Passionné de cinéma, de peinture et de sculpture, Jean-Baptiste ANDREA, un grand amoureux des mots, est également habité par une ambition littéraire. En effet, après 20 ans de cinéma, et 14 refus d’éditeurs, il a été finalement accepté chez l’Iconoclaste, une maison d’édition, à la rue Jacob, à Paris 6ème, fondée, en 1997, par Sophie de SIVRET (16 juin 1958-31 mai 2023) : «Être Iconoclaste aujourd’hui, c’est choisir la beauté, le sens, une qualité d’être, face au chaos du monde», dit l’éditrice, disparue cette année. Pour Sophie de SIVRY, qui a déjà publié de grands noms (Christian BOBIN et Tahar BEN JELLOUN), Jean-Baptiste ANDREA est un auteur sorti des sentiers battus, créant la surprise, avec une vision du monde.

Jean-Baptiste ANDREA, grand admirateur d’Alexandre DUMAS (Voir mon article Médiapart, 11 août 2021), un maître du roman populaire, a une vision cinématographique du roman ; ce Goncourt est une œuvre fédératrice : «J’ai presque l’impression, de nos jours, qu’on a laissé au cinéma la prérogative de raconter des histoires ; comme s’il y avait quelque chose de vulgaire de raconter des histoires et que, forcément, cela exclurait la profondeur. Et moi, je crois tout à fait que l’on peut être populaire, mais aussi profond, et donner des niveaux de lecture différents à plusieurs générations, à plusieurs classes de lecteurs. C’est ça, pour moi, un roman», dit-il. Jeune, il avait lu «Martin Eden» de Jack LONDON, un personnage parti de rien, pour devenir finalement un grand écrivain reconnu et admiré. Il n’y a rien de plus puissant que l’art pour révéler quelqu’un et le sortir de sa condition. Jean-Baptiste ANDREA choisit, comme ses personnages toujours confrontés à des défis colossaux, parfois inaccessibles, de ne pas abdiquer, pour devenir écrivain de renom et se hisser au sommet : «J’ai connu beaucoup de gens très talentueux, qui ont malheureusement arrêté, renoncé à leur art, par lassitude, par manque de volonté. C’est terrible. Personnellement, j’ai envie de célébrer la naïveté, d’où le recours à l’enfance dans mes livres, en tant que puissance créatrice. Ce sont des êtres pour qui tout est possible», dit Jean-Baptiste ANDREA, prix Goncourt 2023.

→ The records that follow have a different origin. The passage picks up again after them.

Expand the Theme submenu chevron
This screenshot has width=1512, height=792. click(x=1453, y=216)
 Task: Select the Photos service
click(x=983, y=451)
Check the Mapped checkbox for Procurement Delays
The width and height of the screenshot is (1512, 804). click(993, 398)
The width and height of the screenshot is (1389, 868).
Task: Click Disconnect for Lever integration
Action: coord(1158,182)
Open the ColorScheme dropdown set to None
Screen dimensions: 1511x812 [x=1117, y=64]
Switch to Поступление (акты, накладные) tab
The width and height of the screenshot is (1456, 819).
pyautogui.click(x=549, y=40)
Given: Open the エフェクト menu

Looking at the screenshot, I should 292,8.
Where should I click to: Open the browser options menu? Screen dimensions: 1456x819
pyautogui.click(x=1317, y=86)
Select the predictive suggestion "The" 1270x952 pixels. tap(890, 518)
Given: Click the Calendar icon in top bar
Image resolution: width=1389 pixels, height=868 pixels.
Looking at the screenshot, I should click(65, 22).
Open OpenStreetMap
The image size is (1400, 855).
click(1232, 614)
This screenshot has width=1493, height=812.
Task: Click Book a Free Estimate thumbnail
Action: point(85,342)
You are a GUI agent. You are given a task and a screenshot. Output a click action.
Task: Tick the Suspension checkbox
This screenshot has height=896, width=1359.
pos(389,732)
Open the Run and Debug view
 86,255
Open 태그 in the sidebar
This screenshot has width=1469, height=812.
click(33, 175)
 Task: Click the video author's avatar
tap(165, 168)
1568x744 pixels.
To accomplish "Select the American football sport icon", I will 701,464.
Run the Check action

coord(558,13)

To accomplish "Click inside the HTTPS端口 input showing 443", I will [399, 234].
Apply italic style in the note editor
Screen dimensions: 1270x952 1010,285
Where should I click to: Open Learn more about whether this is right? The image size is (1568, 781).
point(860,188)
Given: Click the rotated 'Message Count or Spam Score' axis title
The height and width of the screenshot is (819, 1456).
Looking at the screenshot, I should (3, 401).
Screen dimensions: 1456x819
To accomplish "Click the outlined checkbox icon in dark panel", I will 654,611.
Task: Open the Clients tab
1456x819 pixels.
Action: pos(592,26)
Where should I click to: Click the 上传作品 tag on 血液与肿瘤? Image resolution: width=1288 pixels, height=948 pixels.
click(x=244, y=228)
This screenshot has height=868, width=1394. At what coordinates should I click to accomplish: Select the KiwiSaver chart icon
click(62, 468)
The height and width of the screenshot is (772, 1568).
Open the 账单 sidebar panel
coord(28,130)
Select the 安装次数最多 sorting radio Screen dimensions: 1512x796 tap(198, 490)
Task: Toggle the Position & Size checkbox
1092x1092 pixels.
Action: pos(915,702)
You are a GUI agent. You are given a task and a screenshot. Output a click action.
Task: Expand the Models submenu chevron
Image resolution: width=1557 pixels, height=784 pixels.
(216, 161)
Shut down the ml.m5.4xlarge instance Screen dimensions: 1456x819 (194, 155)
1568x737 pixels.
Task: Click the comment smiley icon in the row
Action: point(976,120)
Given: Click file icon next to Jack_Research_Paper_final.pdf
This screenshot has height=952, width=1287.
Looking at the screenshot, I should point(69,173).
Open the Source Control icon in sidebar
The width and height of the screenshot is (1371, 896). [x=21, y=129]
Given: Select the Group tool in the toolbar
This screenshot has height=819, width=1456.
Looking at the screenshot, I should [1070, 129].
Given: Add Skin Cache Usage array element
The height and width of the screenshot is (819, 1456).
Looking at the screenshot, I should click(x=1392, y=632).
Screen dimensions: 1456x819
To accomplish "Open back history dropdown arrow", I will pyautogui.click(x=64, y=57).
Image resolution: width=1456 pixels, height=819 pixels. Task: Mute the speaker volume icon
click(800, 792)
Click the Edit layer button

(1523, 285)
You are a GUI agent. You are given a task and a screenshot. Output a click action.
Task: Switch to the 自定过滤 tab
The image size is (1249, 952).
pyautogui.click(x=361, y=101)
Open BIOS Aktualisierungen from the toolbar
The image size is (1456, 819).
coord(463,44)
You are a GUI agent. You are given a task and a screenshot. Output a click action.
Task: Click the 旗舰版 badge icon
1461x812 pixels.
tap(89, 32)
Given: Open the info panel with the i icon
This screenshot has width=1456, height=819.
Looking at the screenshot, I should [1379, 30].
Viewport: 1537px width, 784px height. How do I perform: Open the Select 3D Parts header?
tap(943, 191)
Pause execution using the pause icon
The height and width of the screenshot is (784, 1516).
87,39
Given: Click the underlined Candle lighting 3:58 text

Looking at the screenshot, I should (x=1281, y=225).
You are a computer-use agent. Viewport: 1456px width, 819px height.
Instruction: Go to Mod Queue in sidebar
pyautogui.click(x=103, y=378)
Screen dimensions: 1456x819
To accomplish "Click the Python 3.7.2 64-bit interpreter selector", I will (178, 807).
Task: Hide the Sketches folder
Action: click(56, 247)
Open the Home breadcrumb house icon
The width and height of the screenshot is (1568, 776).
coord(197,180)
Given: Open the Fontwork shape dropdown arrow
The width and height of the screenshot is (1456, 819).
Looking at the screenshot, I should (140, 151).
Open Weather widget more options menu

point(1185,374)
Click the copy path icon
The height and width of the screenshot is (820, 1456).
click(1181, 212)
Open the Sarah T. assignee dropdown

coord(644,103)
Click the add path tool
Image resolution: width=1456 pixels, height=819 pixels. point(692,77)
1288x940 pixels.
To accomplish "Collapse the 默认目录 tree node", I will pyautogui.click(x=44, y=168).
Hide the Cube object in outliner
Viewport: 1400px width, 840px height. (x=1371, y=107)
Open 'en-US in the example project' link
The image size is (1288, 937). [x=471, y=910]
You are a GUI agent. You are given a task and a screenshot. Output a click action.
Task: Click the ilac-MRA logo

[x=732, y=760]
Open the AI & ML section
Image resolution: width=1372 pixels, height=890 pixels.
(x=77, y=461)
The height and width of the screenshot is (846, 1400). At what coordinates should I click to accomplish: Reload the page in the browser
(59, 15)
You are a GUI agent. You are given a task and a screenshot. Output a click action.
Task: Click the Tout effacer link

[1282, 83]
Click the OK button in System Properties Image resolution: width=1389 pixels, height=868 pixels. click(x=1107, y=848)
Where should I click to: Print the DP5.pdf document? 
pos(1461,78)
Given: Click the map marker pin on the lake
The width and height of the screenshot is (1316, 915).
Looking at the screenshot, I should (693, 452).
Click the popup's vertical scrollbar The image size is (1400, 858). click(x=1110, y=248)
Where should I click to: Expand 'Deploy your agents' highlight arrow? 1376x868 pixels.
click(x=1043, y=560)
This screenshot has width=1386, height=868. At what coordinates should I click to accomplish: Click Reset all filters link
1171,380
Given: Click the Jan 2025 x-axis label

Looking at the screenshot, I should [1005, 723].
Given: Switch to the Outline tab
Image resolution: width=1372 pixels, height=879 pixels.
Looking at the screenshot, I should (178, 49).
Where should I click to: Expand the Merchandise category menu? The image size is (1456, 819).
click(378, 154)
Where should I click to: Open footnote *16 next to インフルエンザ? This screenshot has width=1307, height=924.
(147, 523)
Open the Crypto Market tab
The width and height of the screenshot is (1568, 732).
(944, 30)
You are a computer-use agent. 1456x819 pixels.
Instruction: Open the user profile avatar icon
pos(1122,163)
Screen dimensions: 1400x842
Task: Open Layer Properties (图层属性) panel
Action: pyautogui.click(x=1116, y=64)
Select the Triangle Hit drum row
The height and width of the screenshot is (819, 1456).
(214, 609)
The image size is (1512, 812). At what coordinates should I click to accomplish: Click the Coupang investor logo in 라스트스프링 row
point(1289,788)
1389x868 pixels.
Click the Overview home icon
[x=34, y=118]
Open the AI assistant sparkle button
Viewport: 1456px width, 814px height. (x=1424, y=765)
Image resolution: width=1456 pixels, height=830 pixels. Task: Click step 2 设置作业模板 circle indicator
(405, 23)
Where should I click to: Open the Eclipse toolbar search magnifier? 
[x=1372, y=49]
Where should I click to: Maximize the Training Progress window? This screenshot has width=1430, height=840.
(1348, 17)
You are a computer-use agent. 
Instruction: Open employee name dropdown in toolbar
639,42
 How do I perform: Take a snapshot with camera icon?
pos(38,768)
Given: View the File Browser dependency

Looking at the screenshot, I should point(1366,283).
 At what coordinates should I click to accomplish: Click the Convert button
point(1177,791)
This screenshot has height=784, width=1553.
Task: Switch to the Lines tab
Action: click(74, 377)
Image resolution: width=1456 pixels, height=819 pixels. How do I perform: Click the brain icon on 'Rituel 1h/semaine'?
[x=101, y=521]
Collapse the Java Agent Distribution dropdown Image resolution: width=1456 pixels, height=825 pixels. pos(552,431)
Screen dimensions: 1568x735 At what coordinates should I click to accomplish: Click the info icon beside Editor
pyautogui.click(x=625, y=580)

Divers et riches thèmes structurent la contribution littéraire de Jean-Baptiste ANDREA, un auteur optimiste, d’une grande et immense espérance contre les ténèbres et le Chaos, l’amour, la vie, la mort, la jalousie, l’initiation par un passeur et l’enfance martyrisée, mais aussi le dépassement de soi, l’initiation, la littérature, comme sources d’inspiration et de sortie de sa condition. Aussi, l’auteur célèbre la lumière, la joie, le droit à la différence et la tolérance. En particulier, ayant le culte des arts, Jean-Baptiste ANDREA estime qu’un livre doit être sculpté, affiné et simplifié, et en dépit de son volume de 540 pages, son prix Goncourt, «Veiller sur la nuit», est un roman bien fluide et agréable à lire. Appréciant la sculpture, il estime que c’est un art d’écrire ; plus on avance, plus on purifie son geste : «Un musicien, un sculpteur, un peintre font exactement le même métier», dit Jean-Baptiste ANDREA.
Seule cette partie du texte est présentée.